** Source records follows **

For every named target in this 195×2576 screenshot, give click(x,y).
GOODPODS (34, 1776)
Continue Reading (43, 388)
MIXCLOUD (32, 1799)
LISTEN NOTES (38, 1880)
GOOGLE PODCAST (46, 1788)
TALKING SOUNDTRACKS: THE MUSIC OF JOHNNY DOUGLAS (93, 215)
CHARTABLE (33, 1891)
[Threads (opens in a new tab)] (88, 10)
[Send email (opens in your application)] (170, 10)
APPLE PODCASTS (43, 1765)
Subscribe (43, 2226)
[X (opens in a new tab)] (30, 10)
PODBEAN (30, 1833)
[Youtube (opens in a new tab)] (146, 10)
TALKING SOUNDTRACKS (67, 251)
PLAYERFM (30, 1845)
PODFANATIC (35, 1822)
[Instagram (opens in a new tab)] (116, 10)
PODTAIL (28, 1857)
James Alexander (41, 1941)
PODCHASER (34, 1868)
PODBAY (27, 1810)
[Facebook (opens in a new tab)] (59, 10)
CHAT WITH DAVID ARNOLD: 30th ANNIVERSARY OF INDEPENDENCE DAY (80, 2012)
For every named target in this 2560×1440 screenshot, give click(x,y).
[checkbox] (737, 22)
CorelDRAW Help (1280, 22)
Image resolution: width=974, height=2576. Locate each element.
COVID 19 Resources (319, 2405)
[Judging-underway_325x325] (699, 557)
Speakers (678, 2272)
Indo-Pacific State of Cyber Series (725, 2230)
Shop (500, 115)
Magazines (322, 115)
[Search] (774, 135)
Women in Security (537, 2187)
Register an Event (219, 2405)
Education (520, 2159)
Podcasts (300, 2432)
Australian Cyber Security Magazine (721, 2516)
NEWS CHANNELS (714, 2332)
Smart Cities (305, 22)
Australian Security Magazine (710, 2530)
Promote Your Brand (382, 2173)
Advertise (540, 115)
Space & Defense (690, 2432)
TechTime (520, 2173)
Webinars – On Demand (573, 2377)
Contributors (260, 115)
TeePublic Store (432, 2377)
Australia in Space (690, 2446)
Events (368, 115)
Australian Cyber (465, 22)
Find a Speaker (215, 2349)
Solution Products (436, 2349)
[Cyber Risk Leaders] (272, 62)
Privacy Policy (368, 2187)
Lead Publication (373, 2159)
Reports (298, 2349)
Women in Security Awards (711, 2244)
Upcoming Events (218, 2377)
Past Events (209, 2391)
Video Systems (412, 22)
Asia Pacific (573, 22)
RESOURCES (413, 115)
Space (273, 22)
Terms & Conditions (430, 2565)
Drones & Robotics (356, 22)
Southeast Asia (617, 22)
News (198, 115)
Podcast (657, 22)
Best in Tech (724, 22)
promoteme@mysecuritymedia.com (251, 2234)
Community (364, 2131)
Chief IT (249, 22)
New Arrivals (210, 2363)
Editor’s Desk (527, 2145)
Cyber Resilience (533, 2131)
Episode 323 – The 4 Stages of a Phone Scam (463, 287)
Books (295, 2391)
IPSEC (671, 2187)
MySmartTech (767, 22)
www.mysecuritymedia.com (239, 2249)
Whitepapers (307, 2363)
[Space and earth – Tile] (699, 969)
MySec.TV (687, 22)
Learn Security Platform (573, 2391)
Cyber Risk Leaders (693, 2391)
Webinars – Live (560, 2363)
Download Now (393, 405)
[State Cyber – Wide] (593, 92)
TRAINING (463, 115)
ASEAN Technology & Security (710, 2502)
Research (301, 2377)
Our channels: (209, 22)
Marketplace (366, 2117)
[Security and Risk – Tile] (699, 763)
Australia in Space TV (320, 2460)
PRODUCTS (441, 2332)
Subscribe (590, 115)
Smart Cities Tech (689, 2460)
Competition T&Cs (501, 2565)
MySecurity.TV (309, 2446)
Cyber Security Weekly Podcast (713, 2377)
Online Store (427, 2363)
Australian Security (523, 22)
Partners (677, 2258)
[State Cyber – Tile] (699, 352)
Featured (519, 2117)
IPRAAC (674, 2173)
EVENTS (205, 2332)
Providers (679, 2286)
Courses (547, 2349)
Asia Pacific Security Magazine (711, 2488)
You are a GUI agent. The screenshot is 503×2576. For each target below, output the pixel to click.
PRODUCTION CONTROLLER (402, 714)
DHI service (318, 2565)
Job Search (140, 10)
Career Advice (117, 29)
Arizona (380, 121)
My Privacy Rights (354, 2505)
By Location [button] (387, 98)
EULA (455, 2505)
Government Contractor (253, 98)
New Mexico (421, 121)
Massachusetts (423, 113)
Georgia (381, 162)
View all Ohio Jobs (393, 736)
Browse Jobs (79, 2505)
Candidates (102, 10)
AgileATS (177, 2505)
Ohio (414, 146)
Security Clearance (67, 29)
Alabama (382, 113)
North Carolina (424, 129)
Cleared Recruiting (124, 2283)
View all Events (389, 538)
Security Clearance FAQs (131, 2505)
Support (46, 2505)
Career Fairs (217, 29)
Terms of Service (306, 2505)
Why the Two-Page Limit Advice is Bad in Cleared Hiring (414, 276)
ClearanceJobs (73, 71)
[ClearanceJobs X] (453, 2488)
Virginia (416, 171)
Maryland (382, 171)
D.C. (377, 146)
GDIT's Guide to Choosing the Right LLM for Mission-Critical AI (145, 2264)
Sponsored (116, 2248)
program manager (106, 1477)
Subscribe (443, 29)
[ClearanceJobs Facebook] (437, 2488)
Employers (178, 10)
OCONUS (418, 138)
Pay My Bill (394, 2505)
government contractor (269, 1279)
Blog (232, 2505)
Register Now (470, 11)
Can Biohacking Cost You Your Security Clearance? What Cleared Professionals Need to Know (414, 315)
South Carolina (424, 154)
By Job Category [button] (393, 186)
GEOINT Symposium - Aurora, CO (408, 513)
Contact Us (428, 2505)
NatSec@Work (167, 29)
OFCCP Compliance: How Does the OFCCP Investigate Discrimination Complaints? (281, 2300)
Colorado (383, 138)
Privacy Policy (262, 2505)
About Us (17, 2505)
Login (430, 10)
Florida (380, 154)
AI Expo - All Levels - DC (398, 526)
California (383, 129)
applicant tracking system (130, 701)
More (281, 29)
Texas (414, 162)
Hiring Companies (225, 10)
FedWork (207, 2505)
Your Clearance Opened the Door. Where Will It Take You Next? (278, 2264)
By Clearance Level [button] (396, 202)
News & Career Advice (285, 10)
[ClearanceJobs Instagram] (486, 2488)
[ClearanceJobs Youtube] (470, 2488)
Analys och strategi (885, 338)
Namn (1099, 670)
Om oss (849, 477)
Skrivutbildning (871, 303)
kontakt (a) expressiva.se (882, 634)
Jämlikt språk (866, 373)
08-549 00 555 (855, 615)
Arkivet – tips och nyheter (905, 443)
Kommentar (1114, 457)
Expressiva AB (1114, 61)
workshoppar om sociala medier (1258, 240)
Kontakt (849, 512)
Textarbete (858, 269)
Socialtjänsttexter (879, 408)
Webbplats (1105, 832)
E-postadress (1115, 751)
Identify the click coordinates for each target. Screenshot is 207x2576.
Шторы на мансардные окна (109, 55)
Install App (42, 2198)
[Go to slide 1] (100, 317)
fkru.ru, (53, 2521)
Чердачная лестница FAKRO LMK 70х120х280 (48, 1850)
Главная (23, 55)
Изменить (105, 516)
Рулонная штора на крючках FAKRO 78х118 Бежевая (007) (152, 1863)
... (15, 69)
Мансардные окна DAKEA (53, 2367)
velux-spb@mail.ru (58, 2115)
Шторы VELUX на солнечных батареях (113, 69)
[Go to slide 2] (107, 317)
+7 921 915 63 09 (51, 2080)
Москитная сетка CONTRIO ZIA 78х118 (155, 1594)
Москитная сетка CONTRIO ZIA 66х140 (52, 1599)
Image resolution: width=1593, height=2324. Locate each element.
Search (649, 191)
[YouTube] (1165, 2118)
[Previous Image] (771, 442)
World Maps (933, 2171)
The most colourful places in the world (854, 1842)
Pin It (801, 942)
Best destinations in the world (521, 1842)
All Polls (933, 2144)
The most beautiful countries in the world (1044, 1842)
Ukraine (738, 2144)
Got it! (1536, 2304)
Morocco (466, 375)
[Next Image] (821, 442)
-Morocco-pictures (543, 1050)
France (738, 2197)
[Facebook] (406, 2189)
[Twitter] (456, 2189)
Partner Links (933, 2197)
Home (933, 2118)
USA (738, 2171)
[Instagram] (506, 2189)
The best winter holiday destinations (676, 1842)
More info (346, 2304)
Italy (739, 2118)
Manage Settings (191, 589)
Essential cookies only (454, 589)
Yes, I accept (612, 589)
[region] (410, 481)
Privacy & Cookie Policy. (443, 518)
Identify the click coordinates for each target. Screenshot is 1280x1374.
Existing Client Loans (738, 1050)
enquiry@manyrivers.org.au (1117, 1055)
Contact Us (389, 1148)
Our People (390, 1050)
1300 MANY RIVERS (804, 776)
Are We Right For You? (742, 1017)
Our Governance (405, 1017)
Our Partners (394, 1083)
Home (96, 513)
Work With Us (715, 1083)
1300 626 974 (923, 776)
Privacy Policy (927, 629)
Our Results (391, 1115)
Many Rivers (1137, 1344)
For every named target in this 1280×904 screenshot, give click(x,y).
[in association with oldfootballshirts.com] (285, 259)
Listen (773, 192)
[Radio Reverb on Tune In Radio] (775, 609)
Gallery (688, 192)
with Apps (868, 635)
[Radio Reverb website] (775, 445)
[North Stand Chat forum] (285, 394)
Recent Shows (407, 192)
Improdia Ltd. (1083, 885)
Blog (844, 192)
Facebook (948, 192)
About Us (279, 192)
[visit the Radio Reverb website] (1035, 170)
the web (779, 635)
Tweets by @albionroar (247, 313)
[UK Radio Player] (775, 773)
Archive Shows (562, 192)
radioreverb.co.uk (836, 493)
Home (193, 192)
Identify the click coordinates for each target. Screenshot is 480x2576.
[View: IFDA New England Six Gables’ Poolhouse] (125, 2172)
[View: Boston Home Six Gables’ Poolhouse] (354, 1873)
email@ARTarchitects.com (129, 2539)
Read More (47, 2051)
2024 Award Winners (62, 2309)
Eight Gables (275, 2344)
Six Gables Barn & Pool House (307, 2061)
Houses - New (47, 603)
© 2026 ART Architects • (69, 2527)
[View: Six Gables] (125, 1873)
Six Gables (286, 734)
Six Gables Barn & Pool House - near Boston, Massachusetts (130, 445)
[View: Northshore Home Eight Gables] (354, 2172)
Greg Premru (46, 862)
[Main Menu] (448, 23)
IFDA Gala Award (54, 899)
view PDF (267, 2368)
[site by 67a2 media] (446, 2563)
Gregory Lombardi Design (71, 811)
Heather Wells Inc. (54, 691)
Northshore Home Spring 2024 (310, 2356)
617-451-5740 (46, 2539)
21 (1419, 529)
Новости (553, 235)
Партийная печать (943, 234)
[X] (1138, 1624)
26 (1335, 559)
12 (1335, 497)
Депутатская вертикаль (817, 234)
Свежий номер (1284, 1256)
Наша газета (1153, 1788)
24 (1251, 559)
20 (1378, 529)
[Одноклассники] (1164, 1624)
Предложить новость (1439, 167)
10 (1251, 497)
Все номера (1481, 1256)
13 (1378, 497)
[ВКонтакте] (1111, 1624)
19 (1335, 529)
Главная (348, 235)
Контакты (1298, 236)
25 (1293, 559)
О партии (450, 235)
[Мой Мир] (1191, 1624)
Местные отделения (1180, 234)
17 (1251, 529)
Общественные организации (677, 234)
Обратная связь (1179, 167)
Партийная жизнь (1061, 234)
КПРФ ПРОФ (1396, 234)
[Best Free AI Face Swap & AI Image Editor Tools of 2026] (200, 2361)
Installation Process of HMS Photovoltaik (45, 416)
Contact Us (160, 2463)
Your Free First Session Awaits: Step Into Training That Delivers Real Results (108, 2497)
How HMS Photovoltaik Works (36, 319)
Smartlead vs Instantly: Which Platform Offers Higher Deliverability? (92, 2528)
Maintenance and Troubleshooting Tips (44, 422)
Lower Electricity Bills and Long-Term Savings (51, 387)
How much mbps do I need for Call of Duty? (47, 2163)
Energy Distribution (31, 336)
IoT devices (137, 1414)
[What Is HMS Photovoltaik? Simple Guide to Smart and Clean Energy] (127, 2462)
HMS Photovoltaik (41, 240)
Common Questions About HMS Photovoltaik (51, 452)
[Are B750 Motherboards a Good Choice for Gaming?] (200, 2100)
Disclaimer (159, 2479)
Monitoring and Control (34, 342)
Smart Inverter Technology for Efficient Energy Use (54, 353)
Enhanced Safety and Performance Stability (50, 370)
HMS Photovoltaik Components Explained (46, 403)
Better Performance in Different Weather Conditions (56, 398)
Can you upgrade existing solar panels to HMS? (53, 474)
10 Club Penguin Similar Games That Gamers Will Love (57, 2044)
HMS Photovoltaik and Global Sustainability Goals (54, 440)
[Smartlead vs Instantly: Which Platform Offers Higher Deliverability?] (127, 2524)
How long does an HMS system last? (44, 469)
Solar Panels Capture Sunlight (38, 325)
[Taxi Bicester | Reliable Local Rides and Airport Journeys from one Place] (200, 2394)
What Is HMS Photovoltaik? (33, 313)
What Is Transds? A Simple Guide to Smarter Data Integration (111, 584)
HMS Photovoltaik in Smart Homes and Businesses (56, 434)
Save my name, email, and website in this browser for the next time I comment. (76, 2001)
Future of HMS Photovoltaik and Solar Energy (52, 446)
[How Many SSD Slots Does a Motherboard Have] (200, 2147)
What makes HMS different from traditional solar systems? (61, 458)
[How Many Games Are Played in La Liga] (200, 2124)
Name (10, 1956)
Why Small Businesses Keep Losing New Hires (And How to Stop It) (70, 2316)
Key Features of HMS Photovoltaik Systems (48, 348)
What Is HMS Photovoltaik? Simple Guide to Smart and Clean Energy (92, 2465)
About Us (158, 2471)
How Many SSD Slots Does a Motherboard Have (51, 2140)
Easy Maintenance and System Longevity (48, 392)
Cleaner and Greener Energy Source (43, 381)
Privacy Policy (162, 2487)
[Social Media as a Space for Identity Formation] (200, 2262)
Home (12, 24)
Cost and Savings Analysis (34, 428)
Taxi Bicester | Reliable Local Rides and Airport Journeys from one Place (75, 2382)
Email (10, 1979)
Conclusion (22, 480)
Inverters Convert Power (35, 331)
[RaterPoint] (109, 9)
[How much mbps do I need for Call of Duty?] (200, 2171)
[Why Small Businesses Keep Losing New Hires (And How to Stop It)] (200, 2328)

** End of Source records **

What needs to be done: An exact, complete copy of the lines above from the one with "Houses - New (47, 603)" through the one with "How HMS Photovoltaik Works (36, 319)" is the whole answer.

Completed exercise:
Houses - New (47, 603)
© 2026 ART Architects • (69, 2527)
[View: Six Gables] (125, 1873)
Six Gables (286, 734)
Six Gables Barn & Pool House - near Boston, Massachusetts (130, 445)
[View: Northshore Home Eight Gables] (354, 2172)
Greg Premru (46, 862)
[Main Menu] (448, 23)
IFDA Gala Award (54, 899)
view PDF (267, 2368)
[site by 67a2 media] (446, 2563)
Gregory Lombardi Design (71, 811)
Heather Wells Inc. (54, 691)
Northshore Home Spring 2024 (310, 2356)
617-451-5740 (46, 2539)
21 (1419, 529)
Новости (553, 235)
Партийная печать (943, 234)
[X] (1138, 1624)
26 (1335, 559)
12 (1335, 497)
Депутатская вертикаль (817, 234)
Свежий номер (1284, 1256)
Наша газета (1153, 1788)
24 (1251, 559)
20 (1378, 529)
[Одноклассники] (1164, 1624)
Предложить новость (1439, 167)
10 (1251, 497)
Все номера (1481, 1256)
13 (1378, 497)
[ВКонтакте] (1111, 1624)
19 (1335, 529)
Главная (348, 235)
Контакты (1298, 236)
25 (1293, 559)
О партии (450, 235)
[Мой Мир] (1191, 1624)
Местные отделения (1180, 234)
17 (1251, 529)
Общественные организации (677, 234)
Обратная связь (1179, 167)
Партийная жизнь (1061, 234)
КПРФ ПРОФ (1396, 234)
[Best Free AI Face Swap & AI Image Editor Tools of 2026] (200, 2361)
Installation Process of HMS Photovoltaik (45, 416)
Contact Us (160, 2463)
Your Free First Session Awaits: Step Into Training That Delivers Real Results (108, 2497)
How HMS Photovoltaik Works (36, 319)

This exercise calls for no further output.